Figure 13.10: Atrial Tachycardia. Three or more consecutive premature atrial complexes in a row is considered atrial tachycardia if the rate exceeds 100 beats per minute.

 

              

Figure 13.11: Multifocal Atrial Tachycardia. When three or more consecutive multifocal premature atrial complexes are present (arrows) with a rate >100 beats per minute, the rhythm is called multifocal atrial tachycardia.

              

Figure 13.12: Multifocal Atrial Rhythm or Chaotic Atrial Rhythm. The rhythm shows P waves with varying sizes and shapes (arrows) similar to the arrhythmia shown in Figure 13.11. The rate, however, is ≤100 beats per minute and does not qualify as tachycardia. The arrhythmia is called multifocal atrial rhythm, chaotic atrial rhythm, or simply sinus rhythm with multifocal premature atrial complexes.

                

Figure 13.13: Premature Atrial Complexes (PACs) Causing Atrial Fibrillation. A single PAC (arrow) can precipitate atrial tachycardia, atrial flutter, or atrial fibrillation when there is appropriate substrate for reentry.

              

Figure 13.14: The Pause after a Premature Atrial Complex (PAC) is not Fully Compensatory. The rhythm strip shows a PAC followed by a pause that is not fully compensatory. The fourth P wave, marked by the star, is a PAC. DistanceA, which includes two sinus impulses straddling the PAC is shorter than distance B, which includes two sinus impulses straddling another sinus complex. ms, milliseconds.

               

Figure 13.15: The Pause after a Premature Ventricular Contraction (PVC) is Usually Fully Compensatory. The rhythm strip shows frequent PVCs. The pause after each PVC is fully compensatory. Note that the distance between two sinus impulses straddling a PVC (distance A) is the same as the distance between two sinus impulses straddling another sinus impulse (distance B). ms, milliseconds.

 

                 

Figure 13.16: Blocked Premature Atrial Complexes (PACs) Resembling Sinus Pauses. Rhythm strips A and B are examples of blocked PACs (arrows). The premature P waves (arrows) are barely visible because they are superimposed on the T wave of the previous complex. What is striking when PACs are blocked is the appearance of sudden pauses. The pauses can be mistaken for sinus arrest or sinus pause.

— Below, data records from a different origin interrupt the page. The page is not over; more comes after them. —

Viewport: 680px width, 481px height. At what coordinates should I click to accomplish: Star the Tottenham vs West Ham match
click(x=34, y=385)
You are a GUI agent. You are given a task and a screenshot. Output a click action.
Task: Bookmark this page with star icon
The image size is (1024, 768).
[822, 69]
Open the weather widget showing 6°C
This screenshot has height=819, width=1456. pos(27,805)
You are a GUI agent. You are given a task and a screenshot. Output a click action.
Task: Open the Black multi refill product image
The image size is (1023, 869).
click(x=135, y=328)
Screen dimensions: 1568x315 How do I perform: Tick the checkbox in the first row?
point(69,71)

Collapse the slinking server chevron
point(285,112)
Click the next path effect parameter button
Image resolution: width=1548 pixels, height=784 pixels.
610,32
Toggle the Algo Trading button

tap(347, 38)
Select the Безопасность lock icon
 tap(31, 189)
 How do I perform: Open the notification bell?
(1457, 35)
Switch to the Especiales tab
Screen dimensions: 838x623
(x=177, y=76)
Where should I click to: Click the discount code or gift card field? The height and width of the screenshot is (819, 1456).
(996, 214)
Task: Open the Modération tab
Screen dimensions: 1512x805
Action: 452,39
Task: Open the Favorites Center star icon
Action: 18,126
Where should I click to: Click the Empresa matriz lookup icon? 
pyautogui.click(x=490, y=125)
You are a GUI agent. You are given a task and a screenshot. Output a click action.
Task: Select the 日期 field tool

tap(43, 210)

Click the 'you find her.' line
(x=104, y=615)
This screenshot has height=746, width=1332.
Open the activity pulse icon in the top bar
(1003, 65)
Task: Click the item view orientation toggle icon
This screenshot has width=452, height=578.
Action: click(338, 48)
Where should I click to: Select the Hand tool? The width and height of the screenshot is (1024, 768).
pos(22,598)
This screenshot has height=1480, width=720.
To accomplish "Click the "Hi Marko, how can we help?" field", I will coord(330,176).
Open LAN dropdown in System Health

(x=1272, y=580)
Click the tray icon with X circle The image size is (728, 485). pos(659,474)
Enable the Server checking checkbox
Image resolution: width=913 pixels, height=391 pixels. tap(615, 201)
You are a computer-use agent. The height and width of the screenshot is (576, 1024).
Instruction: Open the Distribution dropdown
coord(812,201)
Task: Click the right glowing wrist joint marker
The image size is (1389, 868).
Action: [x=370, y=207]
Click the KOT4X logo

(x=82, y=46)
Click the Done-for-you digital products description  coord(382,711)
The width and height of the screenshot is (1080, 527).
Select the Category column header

o    Blocked PACs may also be mistaken for second-degree AV block: The blocked PACs look like sinus P waves that are not conducted and may be mistaken for second-degree AV block. This may also result in an erroneous decision to insert a pacemaker (Fig. 13.17). Aberrantly conducted PACs may be mistaken for PVCs: Aberrantly conducted PACs have wide QRS complexes that can be mistaken for PVCs (Fig. 13.18).

·         Blocked PACs in bigeminy mistaken for sinus bradycardia: In Fig. 13.19A, the rhythm starts as normal sinus with a rate of 74 bpm. The third complex is a PAC conducted aberrantly. This is followed by normal sinus rhythm with a normally conducted QRS complex and a succession of blocked PACs in bigeminy (arrows), which can be mistaken for sinus bradycardia. The 12-lead electrocardiogram (ECG) in Fig. 13.19B is from the same patient showing a slow rhythm with a rate of 44 bpm. The rhythm is slow not because of sinus bradycardia, but because of blocked PACs in bigeminy. The atrial rate, including the blocked PACs, is actually double and is 88 bpm.

ECG Findings of Premature Atrial Complexes

P wave and PR interval

·         The P wave is premature and is inscribed before the QRS complex. The P wave may be difficult to recognize if it is hidden in the T wave of the previous complex or is isoelectric in the lead used for monitoring.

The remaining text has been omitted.